Le diagnostic différentiel joue un rôle important dans l’évaluation de la douleur épigastrique. L’interprétation correcte du symptôme principal, du schéma de douleur et de la localisation peut être déterminante pour une thérapie réussie. Il existe de nombreuses causes possibles, des maladies du foie, de la vésicule biliaire ou du pancréas aux ulcères gastriques ou duodénaux. Cependant, il est fréquent que les douleurs abdominales chroniques ne soient pas du tout liées à une pathologie organique, car il s’agit de troubles gastro-intestinaux fonctionnels.

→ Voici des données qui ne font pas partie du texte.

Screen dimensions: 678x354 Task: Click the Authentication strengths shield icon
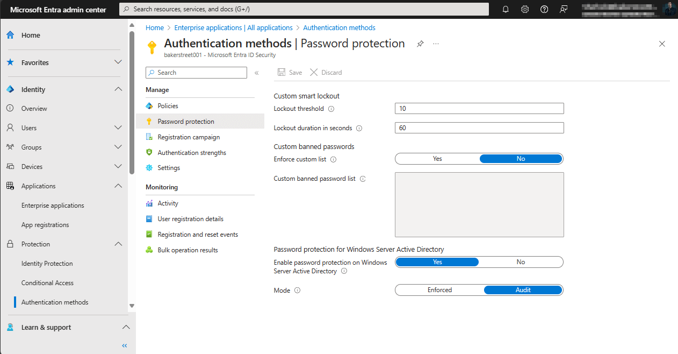(x=149, y=152)
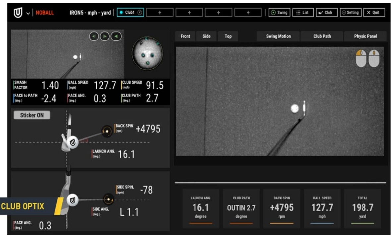This screenshot has height=239, width=391.
Task: Show the Physic Panel tab
Action: pyautogui.click(x=365, y=36)
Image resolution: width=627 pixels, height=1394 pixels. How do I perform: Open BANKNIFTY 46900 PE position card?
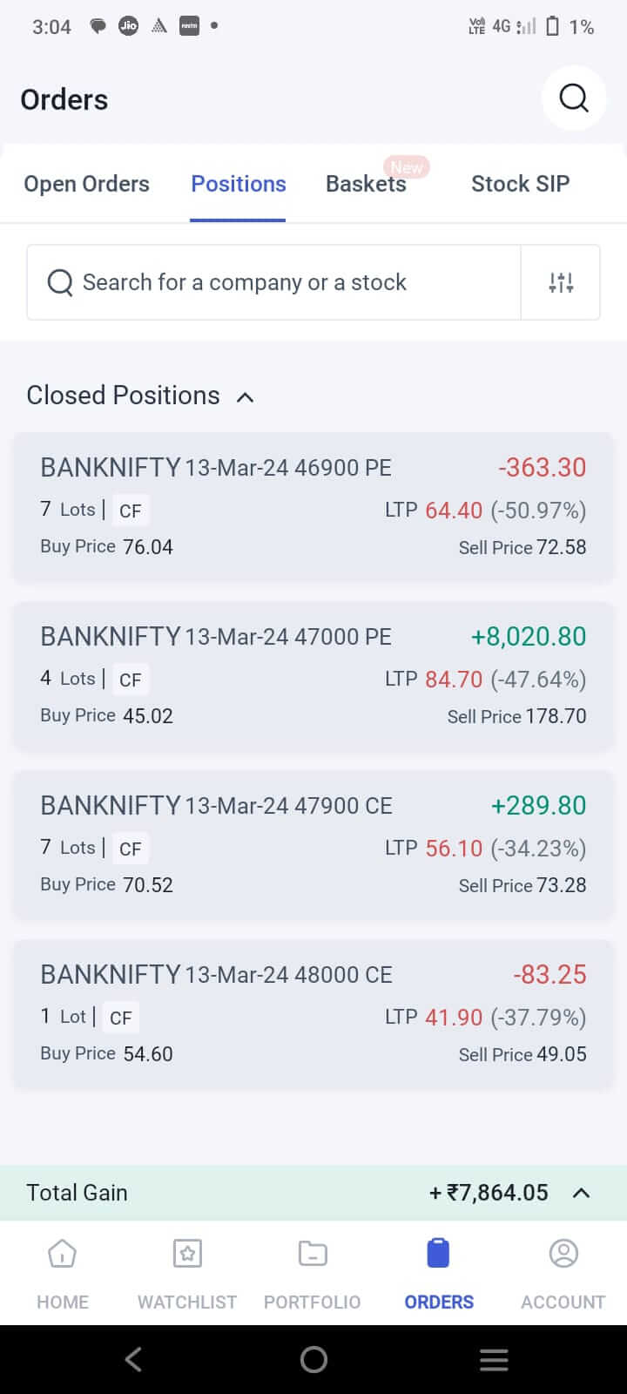[314, 507]
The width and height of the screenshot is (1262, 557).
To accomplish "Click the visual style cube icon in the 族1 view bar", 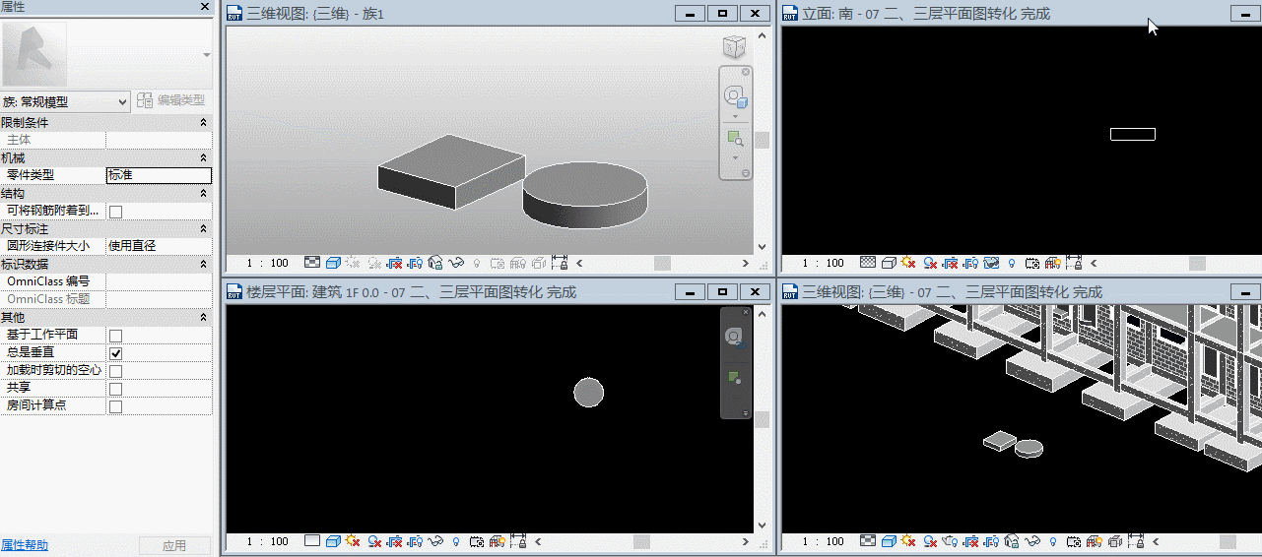I will pos(333,263).
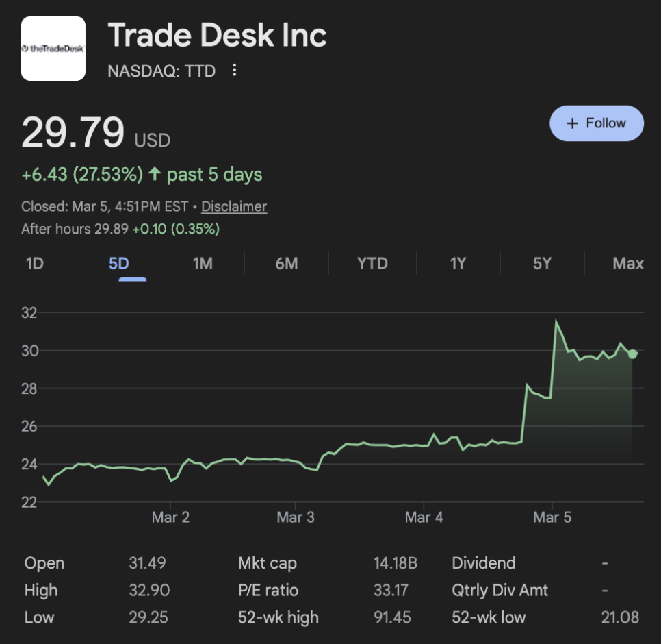Select the YTD chart range

[372, 263]
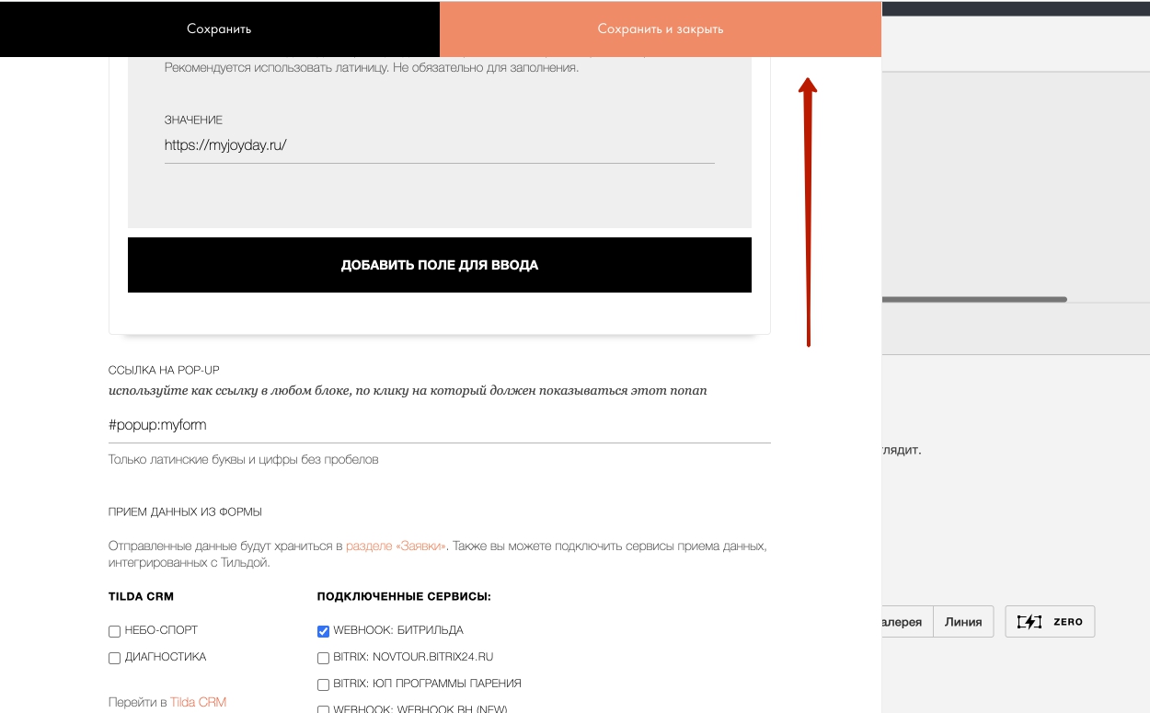Screen dimensions: 1150x713
Task: Check BITRIX: NOVTOUR.BITRIX24.RU service
Action: [x=323, y=658]
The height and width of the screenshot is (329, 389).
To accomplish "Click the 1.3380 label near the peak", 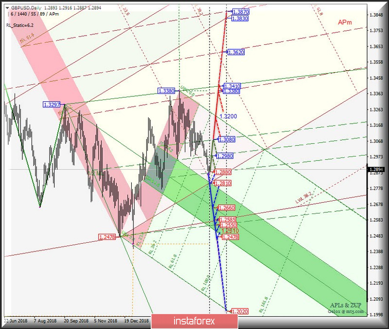I will pyautogui.click(x=166, y=91).
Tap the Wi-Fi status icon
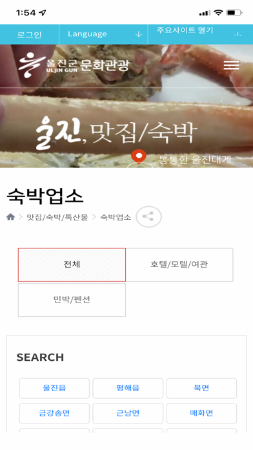The image size is (253, 450). pos(218,13)
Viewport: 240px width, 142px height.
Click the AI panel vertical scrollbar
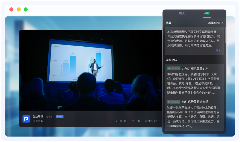(225, 35)
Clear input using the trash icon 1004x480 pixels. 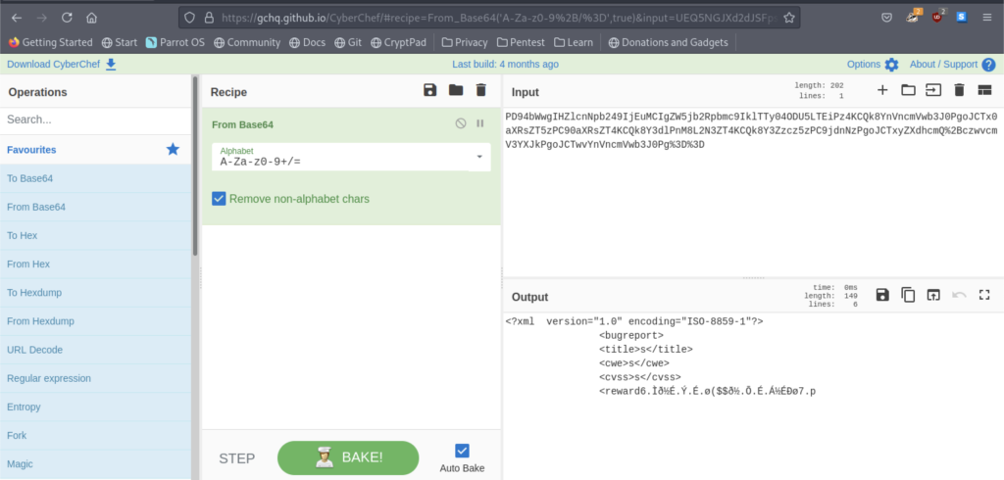959,90
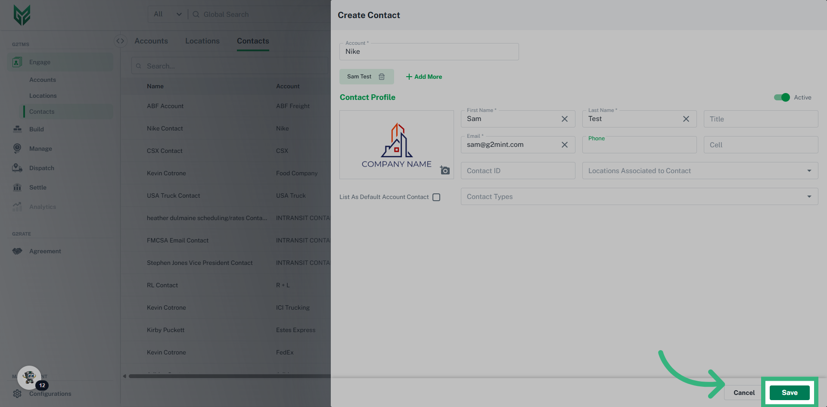Click the horizontal scrollbar under contacts table
827x407 pixels.
pyautogui.click(x=228, y=376)
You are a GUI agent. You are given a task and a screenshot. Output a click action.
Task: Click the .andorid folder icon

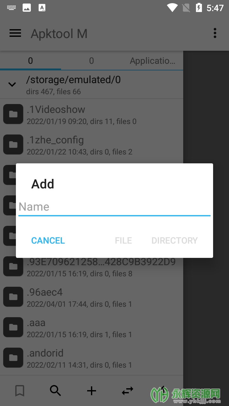click(13, 357)
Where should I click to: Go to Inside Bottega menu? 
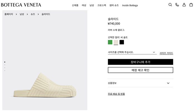[130, 5]
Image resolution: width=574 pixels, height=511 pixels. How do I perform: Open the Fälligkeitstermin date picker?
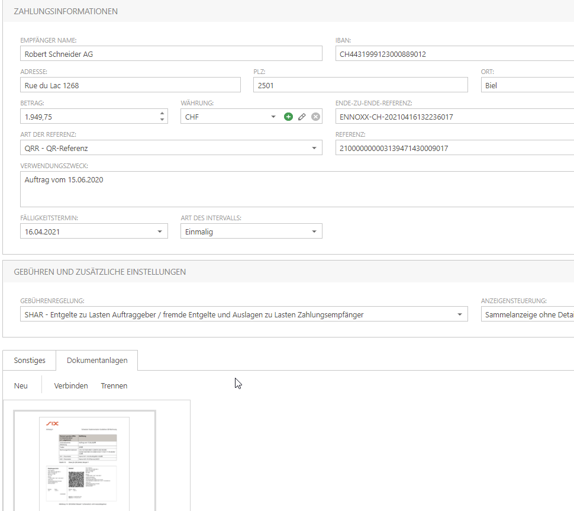160,232
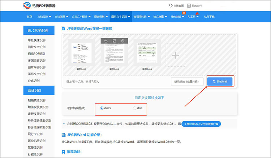This screenshot has height=158, width=271.
Task: Click the plus icon to add image
Action: [175, 55]
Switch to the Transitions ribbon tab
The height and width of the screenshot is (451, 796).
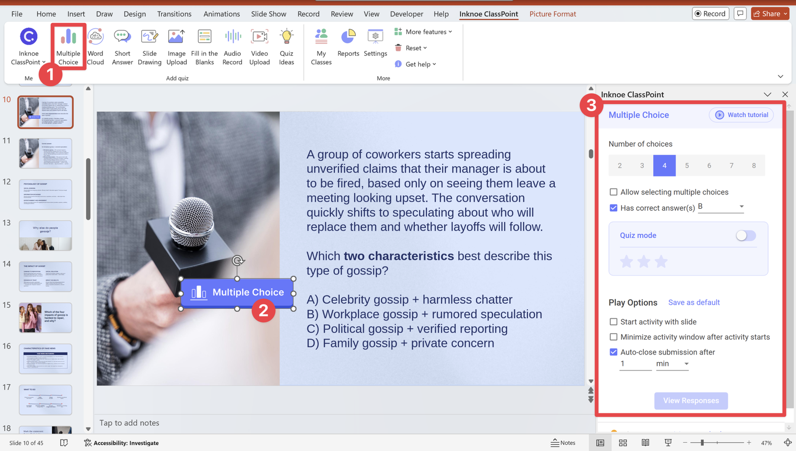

Plus de 50% des douleurs abdominales chroniques récurrentes ne sont pas liées à une pathologie organique, explique le PD Dr Heiko Frühauf, du Centre de gastroentérologie et d’hépatologie AG, Zurich [1]. Outre l’évolution dans le temps du schéma douloureux et de la localisation, il est décisif pour le diagnostic différentiel de savoir à quel symptôme principal la douleur abdominale supérieure est associée, selon le conférencier. Les douleurs épigastriques chroniques récurrentes peuvent être accompagnées de symptômes de reflux ou de diarrhée. Alors que la première évoque un reflux gastro-œsophagien ou un trouble gastro-intestinal fonctionnel, la diarrhée doit plutôt faire penser à un syndrome du côlon irritable ou à une maladie inflammatoire chronique de l’intestin. L’interrogation sur le schéma de la douleur est également un élément important de l’anamnèse. (Aperçu 1, fig. 1). Les douleurs abdominales aiguës sont typiquement une douleur violente, souvent accompagnée de vomissements, et parfois d’une rétention fécale. En cas de douleurs abdominales du côté droit, il faut penser en premier lieu à des maladies du foie ou de la vésicule biliaire, voire du pancréas. Un symptôme principal important est l’apparition d’une défense (péritonite), parfois des symptômes de choc s’y ajoutent et une septicémie, il s’agit de quelque chose que l’on voit généralement dans un service d’urgence aigu.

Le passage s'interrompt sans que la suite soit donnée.